Tue Jul 21 14:47:34 AEST 2020

On Mon, 20 Jul 2020, Jordan J wrote:

> At present whenever non-resident keys are used the key_handle required
> to use the token must be given by selecting the ssh 'private key' file
> generated by ssh-keygen during negotiation.
> 
> In the more common webauthn context this key_handle would be stored on
> the server and then transmitted to the client during authentication.
> The client then checks connected tokens for one that reports it
> understands that key_handle and can sign on its behalf. Compared to
> SSH this approach means there are no external files required to use
> the hardware key (use is just plug and play).
> 
> The initial patches for U2F added it as a new authentication method
> and were dropped in favour of the current implementation where it is
> mostly just another key type with an external signature provider. This
> is a less invasive change but means that the information required to
> do a more 'typical' negotiation supporting this plug-and-play use
> isn't available.

Right, this was an deliberate decision.
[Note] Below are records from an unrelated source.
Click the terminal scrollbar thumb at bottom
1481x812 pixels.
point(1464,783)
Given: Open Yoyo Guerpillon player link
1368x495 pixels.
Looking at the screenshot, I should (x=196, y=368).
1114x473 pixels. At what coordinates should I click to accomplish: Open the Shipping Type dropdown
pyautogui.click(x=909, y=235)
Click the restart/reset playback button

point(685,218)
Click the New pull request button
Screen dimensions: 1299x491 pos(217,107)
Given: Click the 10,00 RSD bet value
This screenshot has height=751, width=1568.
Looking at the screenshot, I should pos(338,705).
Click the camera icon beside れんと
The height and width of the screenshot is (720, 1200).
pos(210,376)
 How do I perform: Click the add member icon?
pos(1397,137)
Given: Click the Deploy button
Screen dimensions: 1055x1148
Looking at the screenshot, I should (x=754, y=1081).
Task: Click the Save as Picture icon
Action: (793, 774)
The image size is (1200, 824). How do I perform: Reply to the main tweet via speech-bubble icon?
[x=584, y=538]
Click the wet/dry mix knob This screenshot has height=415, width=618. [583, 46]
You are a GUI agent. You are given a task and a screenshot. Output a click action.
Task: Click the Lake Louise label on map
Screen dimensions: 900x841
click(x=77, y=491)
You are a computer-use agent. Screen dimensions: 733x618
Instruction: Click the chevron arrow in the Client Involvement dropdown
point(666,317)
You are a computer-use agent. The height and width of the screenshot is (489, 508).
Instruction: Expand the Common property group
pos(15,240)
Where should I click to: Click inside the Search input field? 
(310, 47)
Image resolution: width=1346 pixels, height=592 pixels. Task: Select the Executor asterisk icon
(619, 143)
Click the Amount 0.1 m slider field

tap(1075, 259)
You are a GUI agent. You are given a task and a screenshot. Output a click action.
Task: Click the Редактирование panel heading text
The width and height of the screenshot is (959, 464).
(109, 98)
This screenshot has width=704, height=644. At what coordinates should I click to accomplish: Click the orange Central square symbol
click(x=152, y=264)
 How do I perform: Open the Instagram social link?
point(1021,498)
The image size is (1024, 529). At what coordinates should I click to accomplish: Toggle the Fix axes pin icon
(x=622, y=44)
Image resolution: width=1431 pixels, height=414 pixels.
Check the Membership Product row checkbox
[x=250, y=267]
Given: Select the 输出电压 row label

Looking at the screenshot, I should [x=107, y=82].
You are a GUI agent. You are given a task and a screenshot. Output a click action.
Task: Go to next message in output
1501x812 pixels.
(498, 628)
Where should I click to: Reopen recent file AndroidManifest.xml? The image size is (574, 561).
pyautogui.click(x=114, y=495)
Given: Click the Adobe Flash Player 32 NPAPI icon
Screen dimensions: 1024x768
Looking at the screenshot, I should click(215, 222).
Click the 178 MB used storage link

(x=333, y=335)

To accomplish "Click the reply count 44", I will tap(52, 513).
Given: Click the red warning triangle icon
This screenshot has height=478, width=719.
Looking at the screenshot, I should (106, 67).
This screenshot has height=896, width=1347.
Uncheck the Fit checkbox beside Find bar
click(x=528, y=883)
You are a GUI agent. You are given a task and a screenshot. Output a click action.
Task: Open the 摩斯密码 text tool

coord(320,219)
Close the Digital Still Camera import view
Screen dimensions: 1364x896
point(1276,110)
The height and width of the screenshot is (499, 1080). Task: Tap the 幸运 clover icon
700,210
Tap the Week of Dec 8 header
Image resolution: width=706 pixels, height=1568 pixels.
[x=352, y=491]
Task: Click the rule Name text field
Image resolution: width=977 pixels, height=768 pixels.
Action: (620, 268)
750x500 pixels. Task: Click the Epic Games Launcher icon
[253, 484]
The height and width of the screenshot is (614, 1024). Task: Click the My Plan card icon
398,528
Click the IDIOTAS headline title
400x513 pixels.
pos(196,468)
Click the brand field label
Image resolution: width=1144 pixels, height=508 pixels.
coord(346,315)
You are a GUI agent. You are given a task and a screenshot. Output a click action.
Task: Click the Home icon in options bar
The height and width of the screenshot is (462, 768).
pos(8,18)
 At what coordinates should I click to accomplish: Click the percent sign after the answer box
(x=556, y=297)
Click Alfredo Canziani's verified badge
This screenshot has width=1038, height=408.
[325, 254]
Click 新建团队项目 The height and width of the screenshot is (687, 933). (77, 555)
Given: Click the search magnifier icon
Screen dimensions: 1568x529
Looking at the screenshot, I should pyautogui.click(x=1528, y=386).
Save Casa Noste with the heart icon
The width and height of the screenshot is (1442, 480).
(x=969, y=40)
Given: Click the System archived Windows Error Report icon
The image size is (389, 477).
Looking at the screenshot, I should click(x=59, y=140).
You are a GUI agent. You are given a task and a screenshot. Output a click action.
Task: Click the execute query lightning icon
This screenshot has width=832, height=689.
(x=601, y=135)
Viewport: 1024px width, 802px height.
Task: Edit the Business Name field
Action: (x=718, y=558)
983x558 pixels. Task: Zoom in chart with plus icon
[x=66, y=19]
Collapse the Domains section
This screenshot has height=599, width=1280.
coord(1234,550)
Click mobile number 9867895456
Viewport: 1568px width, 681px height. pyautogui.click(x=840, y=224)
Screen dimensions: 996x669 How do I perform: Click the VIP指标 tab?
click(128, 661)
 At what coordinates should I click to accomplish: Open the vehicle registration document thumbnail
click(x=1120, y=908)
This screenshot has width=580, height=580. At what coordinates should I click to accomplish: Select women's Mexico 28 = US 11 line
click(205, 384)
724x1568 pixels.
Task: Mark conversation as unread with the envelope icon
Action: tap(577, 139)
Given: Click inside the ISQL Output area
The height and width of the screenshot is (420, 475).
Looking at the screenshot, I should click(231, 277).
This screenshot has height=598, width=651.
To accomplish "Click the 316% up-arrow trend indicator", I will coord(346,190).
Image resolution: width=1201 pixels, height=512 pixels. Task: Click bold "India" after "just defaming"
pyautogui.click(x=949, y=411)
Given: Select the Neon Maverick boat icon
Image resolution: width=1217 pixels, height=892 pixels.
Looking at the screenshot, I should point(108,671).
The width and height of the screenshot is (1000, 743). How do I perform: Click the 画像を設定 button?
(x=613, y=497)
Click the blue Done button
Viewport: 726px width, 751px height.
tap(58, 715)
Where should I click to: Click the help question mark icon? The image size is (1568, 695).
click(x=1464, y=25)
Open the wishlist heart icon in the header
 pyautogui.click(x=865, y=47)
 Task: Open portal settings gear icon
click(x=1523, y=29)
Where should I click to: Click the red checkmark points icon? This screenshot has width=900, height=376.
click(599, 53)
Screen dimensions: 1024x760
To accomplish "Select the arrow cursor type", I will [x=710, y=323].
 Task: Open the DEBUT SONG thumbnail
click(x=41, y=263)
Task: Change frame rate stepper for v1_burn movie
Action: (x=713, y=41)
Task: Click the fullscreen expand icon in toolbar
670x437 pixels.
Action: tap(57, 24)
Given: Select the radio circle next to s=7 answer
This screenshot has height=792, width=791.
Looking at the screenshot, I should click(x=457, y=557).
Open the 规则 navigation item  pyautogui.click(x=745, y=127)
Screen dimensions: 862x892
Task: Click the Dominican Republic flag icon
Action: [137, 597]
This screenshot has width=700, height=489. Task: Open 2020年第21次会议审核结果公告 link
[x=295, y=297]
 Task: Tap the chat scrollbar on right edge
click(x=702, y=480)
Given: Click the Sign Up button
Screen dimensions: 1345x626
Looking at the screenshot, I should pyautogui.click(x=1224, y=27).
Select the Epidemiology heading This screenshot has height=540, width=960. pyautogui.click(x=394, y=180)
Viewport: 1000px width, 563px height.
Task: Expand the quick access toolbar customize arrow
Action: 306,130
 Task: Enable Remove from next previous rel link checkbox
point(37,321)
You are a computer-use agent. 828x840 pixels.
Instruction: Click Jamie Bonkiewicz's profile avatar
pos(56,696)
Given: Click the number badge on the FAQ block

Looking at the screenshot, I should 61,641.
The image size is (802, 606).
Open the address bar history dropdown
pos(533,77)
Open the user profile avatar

Another motivating factor
was being able to use existing non-OpenSSH SSH tooling and workflows
with only small changes.

> However that degree of plug-and-play is desirable in some
> circumstances. Particularly those where the user may be logging in
> from different transient machines. The current method requires the
> user to carry around the security key as well as the 'private key' on
> a USB stick so that both can be accessed. Not fatal by any means, but
> not ideal compared to a more typical webauthn flow.
> 
> (onto the questions)
> 
> Firstly, would the following or some combination thereof be possible
> or is there an obvious impediment. Secondly, if it proved possible are
> the maintainers open to a patch providing it?
> 
> 1. Update the SSH ecdsa-sk public key type to contain the key_handle
> and other relevant details (it doesn't contain sensitive information
> or accessible key material so this is safe to do)
> 2. Add a method to send a list of understood *-sk" publickeys from
> authorized_keys to the client

I'm not keen on making the public keys contain the key handle. IMO
being able to offer some protection of the key handle on disk by
setting a password on the key is valuable and we'd lose that if
everything were public by default.

> An appropriate method to implement #2 without reverting to the more
> invasive alternate-auth-method would seem to be via SSH extensions
> (RFC8308). If both the client and the server signal their support for
> the extension a list of known *-sk keys could be sent after a user is
> selected. This would then let the client select a key without needing
> the private key file. This should also prevent any incompatibilities
> between clients with and without support. They can use the external
> file the same as they do now.

If you do this, then you don't need step #1 at all: the server
could send the key handles registered for a user at the start
of userauth and the client could proceed to match them against their
available hardware authenticators and return a signature using one.

-d